══ Records supplied ══

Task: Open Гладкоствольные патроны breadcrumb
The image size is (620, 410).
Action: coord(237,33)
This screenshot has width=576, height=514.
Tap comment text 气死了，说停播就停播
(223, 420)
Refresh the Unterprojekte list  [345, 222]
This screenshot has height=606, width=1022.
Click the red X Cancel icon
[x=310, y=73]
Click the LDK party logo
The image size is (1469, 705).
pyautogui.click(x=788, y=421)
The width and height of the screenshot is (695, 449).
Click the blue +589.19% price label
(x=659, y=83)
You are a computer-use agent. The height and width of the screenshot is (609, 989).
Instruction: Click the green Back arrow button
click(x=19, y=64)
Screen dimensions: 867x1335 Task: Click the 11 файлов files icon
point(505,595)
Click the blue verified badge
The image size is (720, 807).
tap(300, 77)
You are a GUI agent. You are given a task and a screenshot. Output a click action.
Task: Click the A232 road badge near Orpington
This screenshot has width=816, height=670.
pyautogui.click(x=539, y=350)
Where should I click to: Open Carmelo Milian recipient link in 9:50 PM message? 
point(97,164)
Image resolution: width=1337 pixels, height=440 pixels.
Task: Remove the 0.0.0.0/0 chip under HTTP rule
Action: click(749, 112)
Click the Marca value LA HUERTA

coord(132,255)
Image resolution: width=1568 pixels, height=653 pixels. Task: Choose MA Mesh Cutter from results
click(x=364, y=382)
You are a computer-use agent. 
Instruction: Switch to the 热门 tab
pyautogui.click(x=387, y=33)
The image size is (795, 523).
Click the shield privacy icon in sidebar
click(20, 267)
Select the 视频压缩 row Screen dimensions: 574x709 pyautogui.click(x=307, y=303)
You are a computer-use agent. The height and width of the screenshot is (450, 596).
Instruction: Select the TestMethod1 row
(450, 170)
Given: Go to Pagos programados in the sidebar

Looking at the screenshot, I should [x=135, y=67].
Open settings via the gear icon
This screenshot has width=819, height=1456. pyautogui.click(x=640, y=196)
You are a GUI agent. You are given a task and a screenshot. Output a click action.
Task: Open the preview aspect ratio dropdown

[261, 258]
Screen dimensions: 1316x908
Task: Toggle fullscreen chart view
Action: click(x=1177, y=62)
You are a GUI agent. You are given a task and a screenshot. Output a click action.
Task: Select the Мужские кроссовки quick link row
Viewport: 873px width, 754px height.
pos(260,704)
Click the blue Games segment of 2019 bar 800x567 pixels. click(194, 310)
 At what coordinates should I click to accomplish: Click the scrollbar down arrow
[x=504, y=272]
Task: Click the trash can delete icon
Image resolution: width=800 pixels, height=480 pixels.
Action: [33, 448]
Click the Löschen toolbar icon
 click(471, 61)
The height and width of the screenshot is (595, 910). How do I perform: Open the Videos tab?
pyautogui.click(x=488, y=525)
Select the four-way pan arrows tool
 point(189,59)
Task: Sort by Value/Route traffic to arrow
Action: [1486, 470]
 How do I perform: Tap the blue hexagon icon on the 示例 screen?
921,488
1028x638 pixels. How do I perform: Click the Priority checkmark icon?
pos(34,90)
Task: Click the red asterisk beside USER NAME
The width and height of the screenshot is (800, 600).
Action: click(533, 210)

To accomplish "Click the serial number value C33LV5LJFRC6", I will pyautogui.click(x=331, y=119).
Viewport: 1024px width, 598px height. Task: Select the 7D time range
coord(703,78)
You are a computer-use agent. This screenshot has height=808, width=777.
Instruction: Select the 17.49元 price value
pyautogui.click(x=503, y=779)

═══

• **Problem details**:
Wherever the string "computer" appears in a line of the records, copy that line.

• **Completed exercise**:
You are a computer-use agent. The height and width of the screenshot is (609, 989).
You are a computer-use agent. 
You are a computer-use agent. The height and width of the screenshot is (450, 596).
You are a computer-use agent. This screenshot has height=808, width=777.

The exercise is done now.